ITEMS
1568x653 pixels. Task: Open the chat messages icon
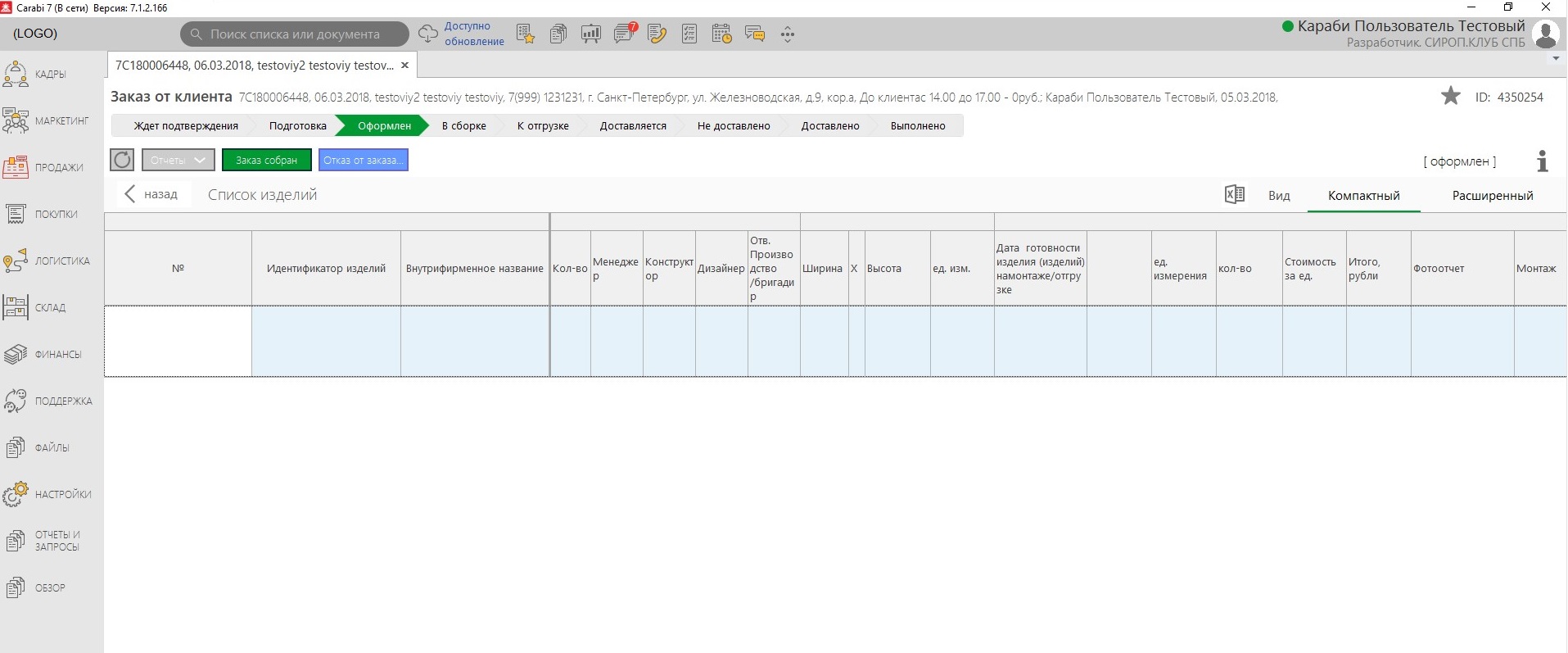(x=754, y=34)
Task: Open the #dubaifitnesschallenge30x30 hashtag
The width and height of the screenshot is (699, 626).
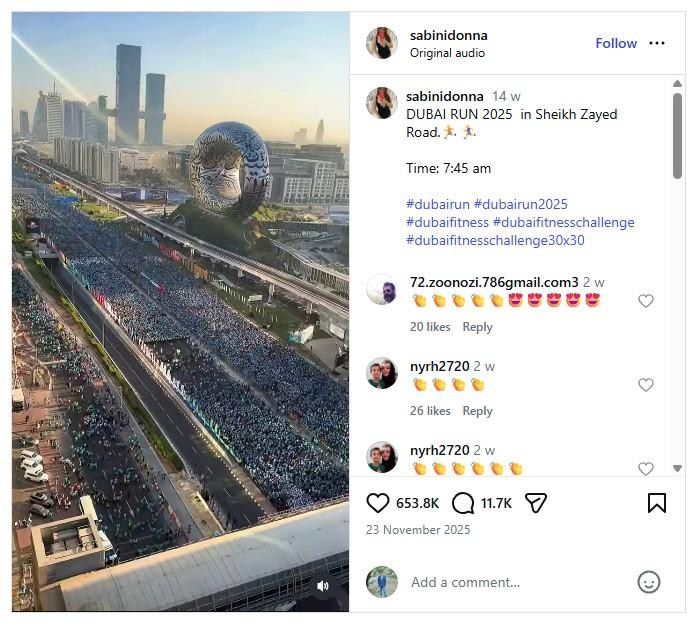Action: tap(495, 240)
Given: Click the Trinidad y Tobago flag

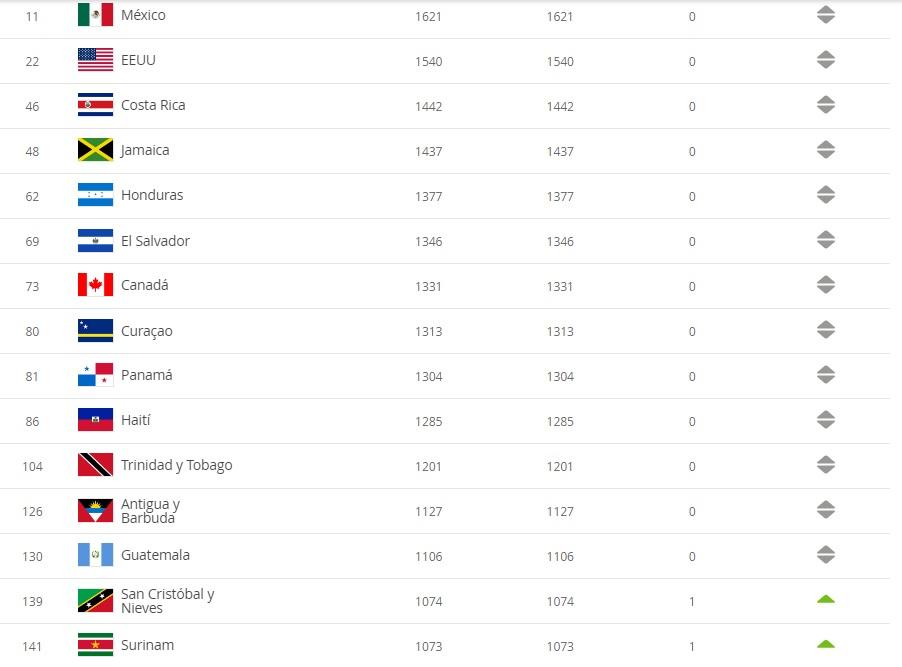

WHAT TO DO
Copy the material above word for word, leaving out the pictures.

RESULT OF THIS TASK
1568x653 pixels. Task: Open the chat messages icon
(x=754, y=34)
Task: Open the #dubaifitnesschallenge30x30 hashtag
The width and height of the screenshot is (699, 626).
Action: tap(495, 240)
Given: Click the Trinidad y Tobago flag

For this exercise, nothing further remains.